A guy who suffered from locked-in syndrome for 12 years has spoken up about his response to hearing his mother wish him dead.
Like any other child growing up in the 1980s, South African Martin Pistorius aspired to a future in electronics.
Born in 1975, he excelled in school until one day in 1988, when he complained to his mother that he had a sore throat and headache.
He stayed home from school with what was initially assumed to be a cold, and with each day, he deteriorated, losing appetite and napping frequently, with his brain regressing in age.
Following hospital visits, physicians were unsure of Martin’s actual illness and treated him for cryptococcal meningitis and TB of the brain.
His final words to his parents, after he gave up on his long-term health, were, “When home?”

However, he did not die and was able to feel himself returning to normal after only four years, as he told NBC News in 2015, using a computer to speak: “For so many years, I was like a ghost.

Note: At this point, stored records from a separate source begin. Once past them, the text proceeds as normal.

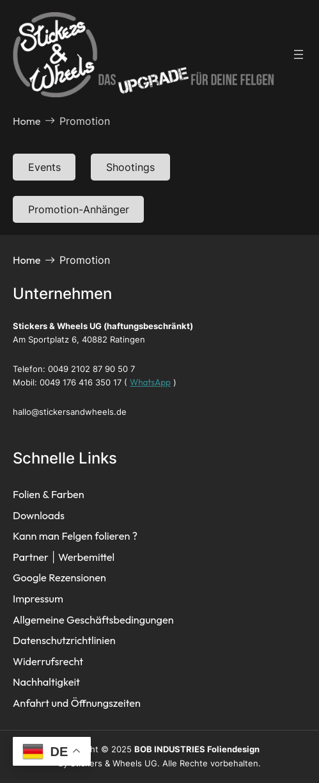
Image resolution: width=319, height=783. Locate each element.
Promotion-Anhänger (78, 209)
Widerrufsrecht (48, 661)
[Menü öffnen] (298, 54)
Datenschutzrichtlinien (64, 640)
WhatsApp (150, 382)
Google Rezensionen (59, 577)
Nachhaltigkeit (46, 681)
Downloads (39, 515)
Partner (31, 557)
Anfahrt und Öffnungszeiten (77, 703)
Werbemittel (86, 557)
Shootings (130, 167)
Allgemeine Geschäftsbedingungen (93, 619)
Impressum (38, 598)
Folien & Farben (48, 494)
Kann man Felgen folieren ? (75, 535)
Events (44, 167)
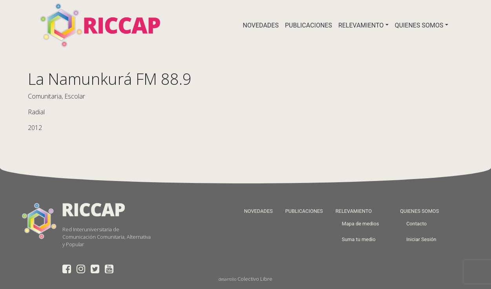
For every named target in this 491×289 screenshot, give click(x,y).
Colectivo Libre (254, 278)
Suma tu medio (359, 239)
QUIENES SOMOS (419, 25)
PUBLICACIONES (308, 25)
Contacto (416, 224)
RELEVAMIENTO (361, 25)
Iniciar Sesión (421, 239)
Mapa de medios (360, 224)
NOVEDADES (261, 25)
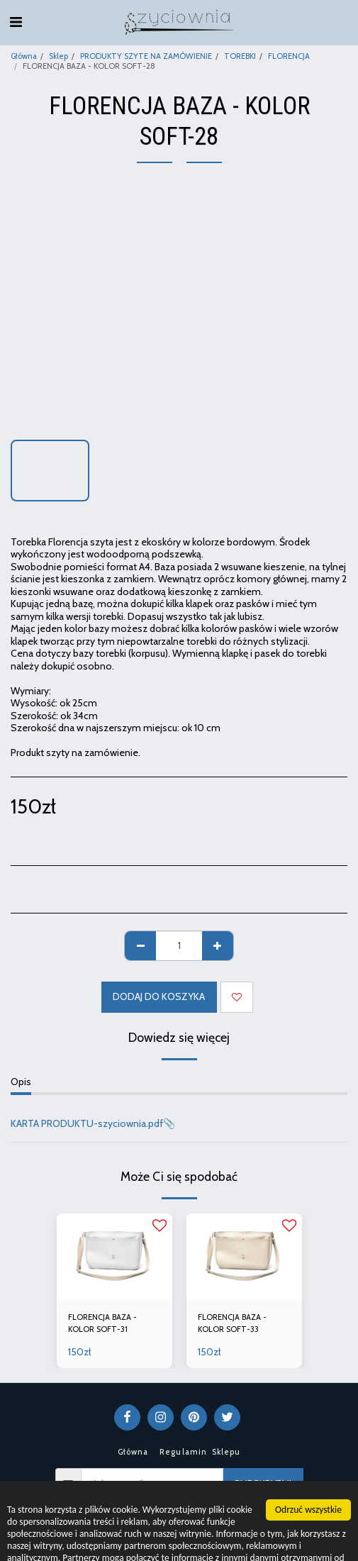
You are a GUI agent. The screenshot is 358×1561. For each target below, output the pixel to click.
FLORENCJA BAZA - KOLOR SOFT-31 (102, 1323)
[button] (16, 22)
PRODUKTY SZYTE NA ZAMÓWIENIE (146, 56)
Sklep (58, 56)
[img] (114, 1256)
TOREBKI (240, 56)
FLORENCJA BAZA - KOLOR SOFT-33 (232, 1323)
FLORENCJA (289, 56)
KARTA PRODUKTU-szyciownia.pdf (87, 1123)
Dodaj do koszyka (159, 996)
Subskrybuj (262, 1483)
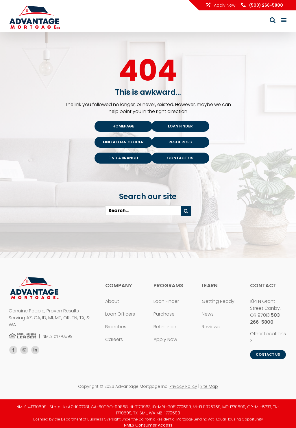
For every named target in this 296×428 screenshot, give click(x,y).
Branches (115, 326)
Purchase (164, 314)
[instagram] (24, 350)
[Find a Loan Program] (180, 126)
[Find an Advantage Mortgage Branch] (123, 158)
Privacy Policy (183, 386)
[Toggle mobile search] (272, 20)
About (112, 301)
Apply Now (220, 5)
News (208, 314)
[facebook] (13, 350)
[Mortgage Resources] (180, 142)
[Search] (186, 211)
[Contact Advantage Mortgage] (180, 158)
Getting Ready (218, 301)
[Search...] (143, 210)
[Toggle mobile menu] (284, 20)
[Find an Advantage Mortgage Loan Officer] (123, 142)
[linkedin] (35, 350)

I could hear and see everything, but it felt as if I wasn’t present. “I was invisible.”
Constantly in the care of others, he was terrified that he might die without anybody noticing he was aware, adding that the feeling of ‘total powerlessness’ consumed him as he lived in his imagination to cope.
However, Martin’s health put a major burden on his family, notably his parents, as disputes erupted in the Pistorius household as a result of the stress of caring for him around the clock.
The situation escalated when his mother turned to him one night, unaware that he could hear her, and muttered, “I hope you die.”
Martin, unable to speak at the moment, expressed his feelings about hearing his mother’s words: “It shattered my heart, in a way, but particularly as I went through all the emotions.” I felt nothing except love and sympathy for my mother.
He believes that intentional punches, squeezes, and dumps occurred in the facility where he was staying.
However, he attributes his recovery to one of the center’s therapists, Virna Van Der Walt, who noticed a “sparkle in his eye” and recognized him as aware.
The two spoke via eye motions and hand squeezing, and the therapist urged his family to get Martin’s brain examined again.

The test proved that he had regained control of his body, and his brain had mostly recovered, but physicians were still unable to diagnose him.
Martin emphasized Virna’s importance: “She was the catalyst who changed everything.”
“Had it not been for her, I would probably either be dead or forgotten in a care home somewhere.”
Martin now lives in a wheelchair and communicates with others through a computer that talks for him, decades after developing ‘locked-in syndrome’.
Unfortunately, he lost all of his childhood memories; nonetheless, after relearning how to read, make decisions, and socialize, he learned to drive and finally attended college.
Martin is now a computer scientist and web developer with a family. He met his wife Joanna in 2009, and they have two children, all of whom live in the UK.
In his 2011 book Ghost Boy, the father-of-two detailed his harrowing experiences with locked-in syndrome.